Top of Records

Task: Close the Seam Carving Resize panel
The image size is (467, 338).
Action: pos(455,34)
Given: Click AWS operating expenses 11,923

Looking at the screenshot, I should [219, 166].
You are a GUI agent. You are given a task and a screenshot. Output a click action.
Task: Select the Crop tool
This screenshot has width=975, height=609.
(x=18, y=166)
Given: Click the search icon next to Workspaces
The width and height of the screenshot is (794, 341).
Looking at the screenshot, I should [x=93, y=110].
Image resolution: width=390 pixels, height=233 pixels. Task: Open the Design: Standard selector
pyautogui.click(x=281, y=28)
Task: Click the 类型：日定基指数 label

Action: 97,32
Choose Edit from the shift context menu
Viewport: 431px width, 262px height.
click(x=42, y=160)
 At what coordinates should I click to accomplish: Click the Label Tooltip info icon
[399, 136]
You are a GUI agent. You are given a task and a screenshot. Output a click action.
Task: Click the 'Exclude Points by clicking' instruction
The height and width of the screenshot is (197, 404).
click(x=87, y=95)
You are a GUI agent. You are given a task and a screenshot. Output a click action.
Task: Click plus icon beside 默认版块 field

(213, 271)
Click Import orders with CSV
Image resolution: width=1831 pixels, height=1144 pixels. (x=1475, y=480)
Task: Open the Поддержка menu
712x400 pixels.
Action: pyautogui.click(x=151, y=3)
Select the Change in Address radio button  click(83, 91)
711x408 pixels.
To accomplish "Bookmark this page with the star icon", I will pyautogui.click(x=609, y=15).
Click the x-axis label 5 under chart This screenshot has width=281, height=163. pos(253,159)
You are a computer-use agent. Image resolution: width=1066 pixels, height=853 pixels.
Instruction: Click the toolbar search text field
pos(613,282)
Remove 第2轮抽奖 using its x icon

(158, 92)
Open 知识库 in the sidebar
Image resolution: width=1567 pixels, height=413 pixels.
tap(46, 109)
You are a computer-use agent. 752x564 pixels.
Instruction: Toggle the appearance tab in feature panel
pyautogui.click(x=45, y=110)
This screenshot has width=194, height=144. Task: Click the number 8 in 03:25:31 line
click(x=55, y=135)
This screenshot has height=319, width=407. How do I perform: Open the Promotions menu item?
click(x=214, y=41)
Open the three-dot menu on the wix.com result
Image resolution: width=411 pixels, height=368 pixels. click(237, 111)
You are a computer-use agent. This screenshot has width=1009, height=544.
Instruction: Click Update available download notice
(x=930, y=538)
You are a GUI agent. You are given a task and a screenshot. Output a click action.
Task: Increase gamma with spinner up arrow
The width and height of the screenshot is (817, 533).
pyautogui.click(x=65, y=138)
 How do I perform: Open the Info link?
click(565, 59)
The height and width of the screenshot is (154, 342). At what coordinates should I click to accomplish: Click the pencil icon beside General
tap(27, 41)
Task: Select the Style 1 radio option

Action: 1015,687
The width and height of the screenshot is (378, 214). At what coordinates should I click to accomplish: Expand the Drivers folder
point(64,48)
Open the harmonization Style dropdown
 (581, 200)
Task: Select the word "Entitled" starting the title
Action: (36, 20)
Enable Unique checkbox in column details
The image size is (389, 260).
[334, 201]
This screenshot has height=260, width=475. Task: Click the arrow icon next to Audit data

Bottom of Records

**Your assignment**
Filter the records above and copy every line that contains the word "arrow".

**Answer area**
Task: Increase gamma with spinner up arrow
This screenshot has height=260, width=475. Task: Click the arrow icon next to Audit data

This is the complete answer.